(Pixel coordinate grounding data)
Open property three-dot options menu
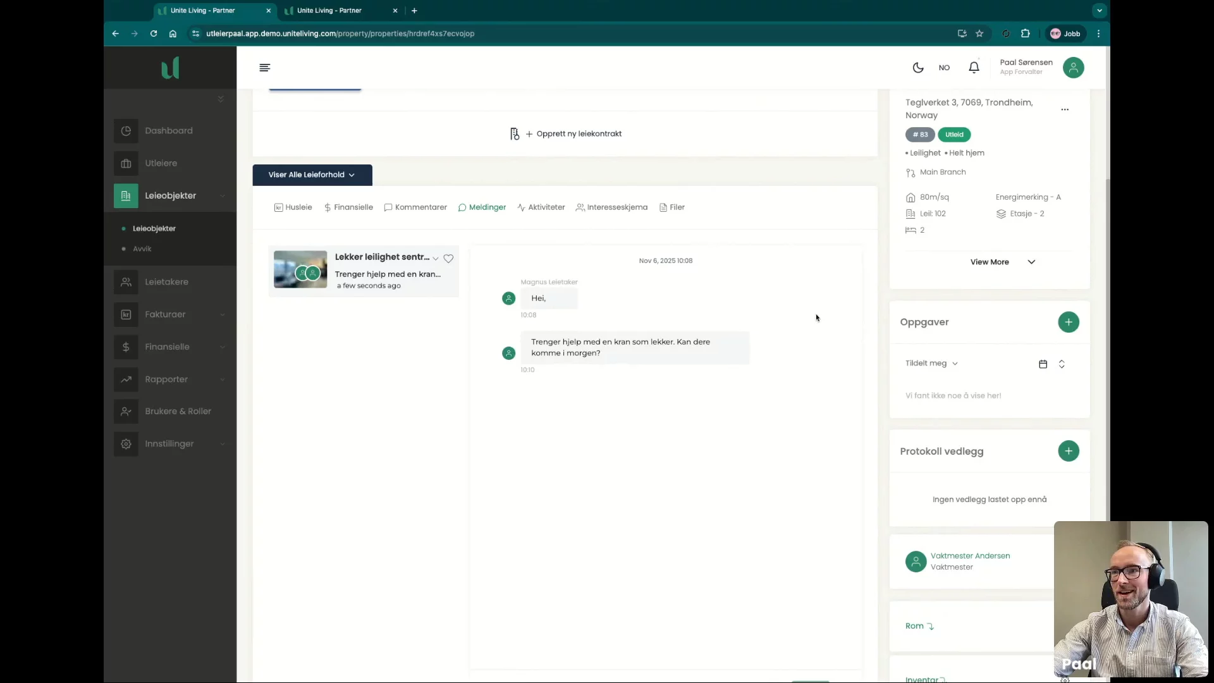 click(1065, 109)
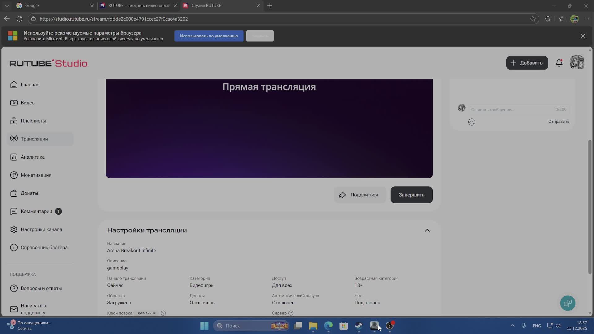Click the notifications bell icon
The image size is (594, 334).
(559, 63)
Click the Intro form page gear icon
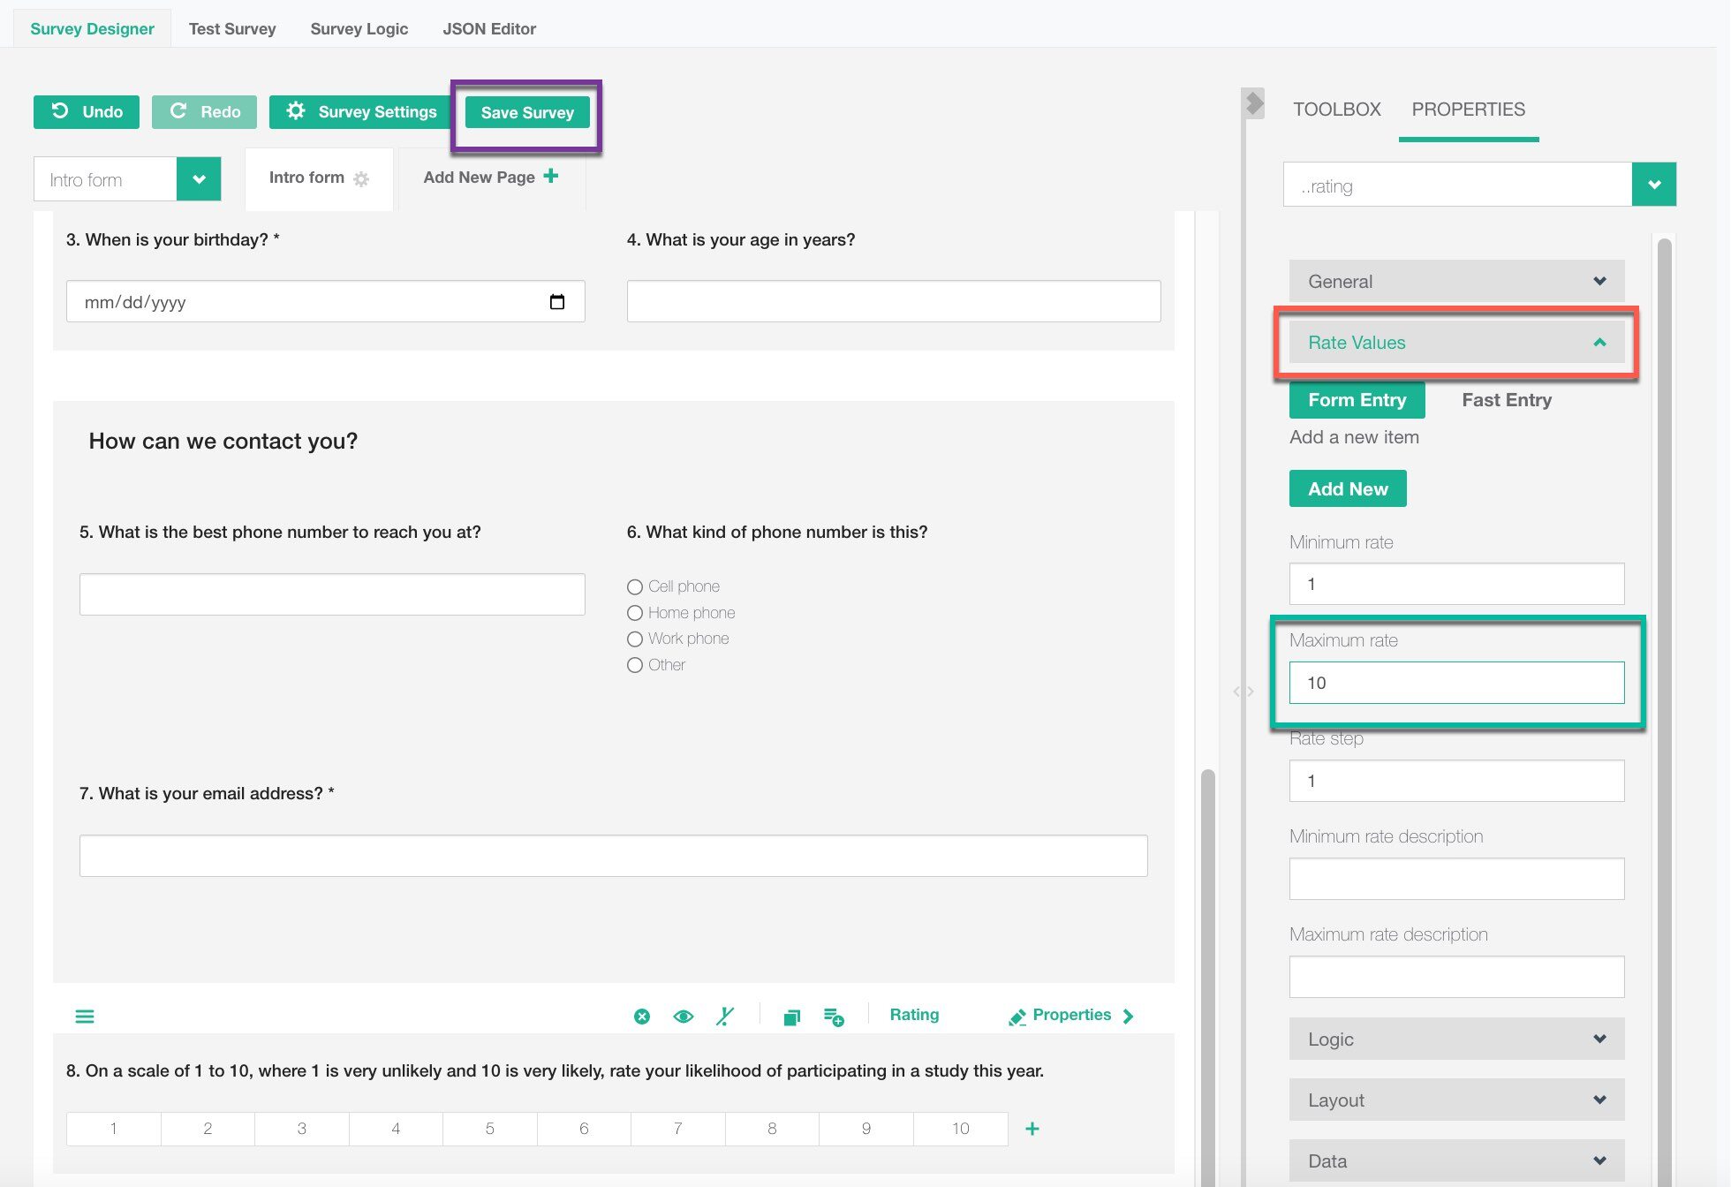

→ Task prompt
Output the entries exactly as they appear, with no pictures included.

→ Solution to this exercise
Open property three-dot options menu
 click(1065, 109)
Click the notifications bell icon
The image size is (594, 334).
(559, 63)
Click the Intro form page gear icon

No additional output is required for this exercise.